Whoever plays on the baize these days (some more Walker-inspired phraseology there), each of the 16 first round matches could well produce a shock due to the standard of the modern day snooker professional. It makes for intriguing viewing and, 25 years on since Dennis Taylor beat Steve Davis on the black in a final which captured the attention of entire the nation, it could well be the year that snooker claws back some of its lost audience. Either way, the two veterans, will play an exhibition frame on April 29 to mark the anniversary.
Davis’s achievement of qualifying for the Championship for the 30th time is a feat worthy of celebrating in itself, although the rewards are significantly higher when compared to his debut in 1979. A £250,000 cheque awaits the winner, with a further £157,000 on offer if a maximum 147 clearance is completed.

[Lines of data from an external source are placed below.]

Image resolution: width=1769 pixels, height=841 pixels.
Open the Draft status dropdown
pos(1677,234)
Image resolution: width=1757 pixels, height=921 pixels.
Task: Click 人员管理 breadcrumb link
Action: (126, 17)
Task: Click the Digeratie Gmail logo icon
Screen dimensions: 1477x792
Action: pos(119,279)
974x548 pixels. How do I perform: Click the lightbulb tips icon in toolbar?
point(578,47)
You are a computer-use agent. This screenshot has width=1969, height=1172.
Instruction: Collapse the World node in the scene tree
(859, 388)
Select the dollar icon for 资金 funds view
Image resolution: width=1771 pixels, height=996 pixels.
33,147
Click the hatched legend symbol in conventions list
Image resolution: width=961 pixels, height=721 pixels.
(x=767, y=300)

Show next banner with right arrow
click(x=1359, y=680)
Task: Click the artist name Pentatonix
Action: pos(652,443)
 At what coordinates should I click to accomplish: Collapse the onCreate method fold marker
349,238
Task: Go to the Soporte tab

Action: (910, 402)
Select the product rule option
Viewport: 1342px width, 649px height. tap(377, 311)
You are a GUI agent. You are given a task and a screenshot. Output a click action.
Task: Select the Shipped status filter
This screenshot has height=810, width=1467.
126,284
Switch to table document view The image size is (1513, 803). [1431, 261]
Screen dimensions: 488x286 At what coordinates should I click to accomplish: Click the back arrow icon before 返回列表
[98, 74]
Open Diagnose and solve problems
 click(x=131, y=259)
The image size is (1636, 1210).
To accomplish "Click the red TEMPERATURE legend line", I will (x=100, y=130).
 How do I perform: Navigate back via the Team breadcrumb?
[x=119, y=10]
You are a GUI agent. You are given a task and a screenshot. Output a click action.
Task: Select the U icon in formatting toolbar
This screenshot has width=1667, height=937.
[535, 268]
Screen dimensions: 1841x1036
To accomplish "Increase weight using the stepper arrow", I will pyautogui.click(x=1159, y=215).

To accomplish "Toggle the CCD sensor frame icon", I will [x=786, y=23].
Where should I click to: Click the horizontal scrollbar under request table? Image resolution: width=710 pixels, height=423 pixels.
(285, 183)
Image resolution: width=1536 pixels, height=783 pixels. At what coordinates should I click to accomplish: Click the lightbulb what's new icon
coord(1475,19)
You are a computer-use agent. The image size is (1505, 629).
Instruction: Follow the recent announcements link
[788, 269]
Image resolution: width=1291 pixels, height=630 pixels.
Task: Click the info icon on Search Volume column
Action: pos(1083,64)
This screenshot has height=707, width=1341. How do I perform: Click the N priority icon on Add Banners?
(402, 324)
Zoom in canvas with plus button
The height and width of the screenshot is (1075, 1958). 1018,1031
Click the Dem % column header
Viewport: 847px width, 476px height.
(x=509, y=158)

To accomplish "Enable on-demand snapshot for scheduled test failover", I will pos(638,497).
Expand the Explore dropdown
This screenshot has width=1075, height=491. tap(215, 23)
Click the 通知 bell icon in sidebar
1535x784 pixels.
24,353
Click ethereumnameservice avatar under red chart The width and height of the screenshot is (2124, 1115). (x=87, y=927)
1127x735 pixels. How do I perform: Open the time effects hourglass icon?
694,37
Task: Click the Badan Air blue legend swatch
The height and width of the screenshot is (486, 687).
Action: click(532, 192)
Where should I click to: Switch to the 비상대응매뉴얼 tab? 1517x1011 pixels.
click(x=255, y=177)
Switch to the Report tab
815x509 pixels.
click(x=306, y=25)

Last year Stephen Hendry managed a maximum, with a record-breaking 83 centuries made in total throughout the tournament – this underlines the kind of standard now common on the green felt.
What are the odds?
Such devastating scoring amongst the balls will likely determine the winner in 2010, in a game where a single mistake often proves costly. Naming who will deliver though is difficult to say. O’Sullivan is the bookies’ favourite but Higgins, Junhui, Selby, Neil Robertson, Shaun Murphy and Williams are all not far behind. For the only real certainty of the tournament we must return to that unbearable cheerful MC, as the bookies won’t be taking bets on Walker’s opening gambit, that’s for sure.